### Extracted records:
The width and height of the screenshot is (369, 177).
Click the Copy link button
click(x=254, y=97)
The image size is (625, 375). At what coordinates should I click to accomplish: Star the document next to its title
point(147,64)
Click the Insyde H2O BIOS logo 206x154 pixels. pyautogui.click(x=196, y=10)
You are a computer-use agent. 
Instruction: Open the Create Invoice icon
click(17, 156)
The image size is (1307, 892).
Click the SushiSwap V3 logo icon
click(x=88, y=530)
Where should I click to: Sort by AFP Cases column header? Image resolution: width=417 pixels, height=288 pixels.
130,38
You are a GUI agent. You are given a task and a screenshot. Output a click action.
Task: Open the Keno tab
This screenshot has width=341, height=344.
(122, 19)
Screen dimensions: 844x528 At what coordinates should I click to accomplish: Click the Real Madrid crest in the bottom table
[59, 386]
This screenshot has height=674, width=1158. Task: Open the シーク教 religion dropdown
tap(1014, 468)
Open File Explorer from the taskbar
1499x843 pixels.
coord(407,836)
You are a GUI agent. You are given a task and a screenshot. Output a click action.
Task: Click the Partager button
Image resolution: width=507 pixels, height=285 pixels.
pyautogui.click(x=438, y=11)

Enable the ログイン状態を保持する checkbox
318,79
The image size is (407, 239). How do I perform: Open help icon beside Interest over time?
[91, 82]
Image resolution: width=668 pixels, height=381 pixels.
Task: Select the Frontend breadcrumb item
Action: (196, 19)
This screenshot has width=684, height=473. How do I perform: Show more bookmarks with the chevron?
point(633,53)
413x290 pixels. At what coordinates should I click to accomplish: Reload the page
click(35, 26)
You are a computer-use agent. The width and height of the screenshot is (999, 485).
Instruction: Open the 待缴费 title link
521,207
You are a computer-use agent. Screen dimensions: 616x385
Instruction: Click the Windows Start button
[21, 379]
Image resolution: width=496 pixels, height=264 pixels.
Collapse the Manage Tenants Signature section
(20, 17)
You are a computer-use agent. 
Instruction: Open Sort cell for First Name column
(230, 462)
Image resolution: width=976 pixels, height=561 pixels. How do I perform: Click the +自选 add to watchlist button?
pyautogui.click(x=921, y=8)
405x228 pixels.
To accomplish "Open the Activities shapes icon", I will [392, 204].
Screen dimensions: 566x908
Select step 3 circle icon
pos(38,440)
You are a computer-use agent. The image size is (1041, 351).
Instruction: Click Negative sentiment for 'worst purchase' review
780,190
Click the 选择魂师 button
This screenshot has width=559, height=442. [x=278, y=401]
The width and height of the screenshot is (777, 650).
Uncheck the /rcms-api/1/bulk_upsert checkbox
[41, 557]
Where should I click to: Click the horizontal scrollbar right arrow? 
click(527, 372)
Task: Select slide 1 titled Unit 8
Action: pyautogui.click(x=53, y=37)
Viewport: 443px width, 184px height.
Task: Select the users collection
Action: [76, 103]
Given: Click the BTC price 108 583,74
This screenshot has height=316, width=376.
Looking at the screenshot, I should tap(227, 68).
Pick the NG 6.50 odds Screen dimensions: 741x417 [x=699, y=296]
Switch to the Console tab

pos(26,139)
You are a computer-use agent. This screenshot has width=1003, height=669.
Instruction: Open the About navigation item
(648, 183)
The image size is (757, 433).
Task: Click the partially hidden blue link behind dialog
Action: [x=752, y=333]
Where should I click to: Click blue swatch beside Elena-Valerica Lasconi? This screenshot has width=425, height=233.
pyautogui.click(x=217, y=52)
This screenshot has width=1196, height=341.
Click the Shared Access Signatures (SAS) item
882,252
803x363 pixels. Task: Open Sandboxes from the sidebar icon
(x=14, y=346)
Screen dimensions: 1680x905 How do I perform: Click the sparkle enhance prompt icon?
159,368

### What is asked:
Copy the lines from the one containing "Screen dimensions: 566x908" through the end of the rows, inclusive, exactly as they appear.

### Result for this exercise:
Screen dimensions: 566x908
Select step 3 circle icon
pos(38,440)
You are a computer-use agent. The image size is (1041, 351).
Instruction: Click Negative sentiment for 'worst purchase' review
780,190
Click the 选择魂师 button
This screenshot has width=559, height=442. [x=278, y=401]
The width and height of the screenshot is (777, 650).
Uncheck the /rcms-api/1/bulk_upsert checkbox
[41, 557]
Where should I click to: Click the horizontal scrollbar right arrow? 
click(527, 372)
Task: Select slide 1 titled Unit 8
Action: pyautogui.click(x=53, y=37)
Viewport: 443px width, 184px height.
Task: Select the users collection
Action: [76, 103]
Given: Click the BTC price 108 583,74
This screenshot has height=316, width=376.
Looking at the screenshot, I should tap(227, 68).
Pick the NG 6.50 odds Screen dimensions: 741x417 [x=699, y=296]
Switch to the Console tab

pos(26,139)
You are a computer-use agent. This screenshot has width=1003, height=669.
Instruction: Open the About navigation item
(648, 183)
The image size is (757, 433).
Task: Click the partially hidden blue link behind dialog
Action: [x=752, y=333]
Where should I click to: Click blue swatch beside Elena-Valerica Lasconi? This screenshot has width=425, height=233.
pyautogui.click(x=217, y=52)
This screenshot has width=1196, height=341.
Click the Shared Access Signatures (SAS) item
882,252
803x363 pixels. Task: Open Sandboxes from the sidebar icon
(x=14, y=346)
Screen dimensions: 1680x905 How do I perform: Click the sparkle enhance prompt icon?
159,368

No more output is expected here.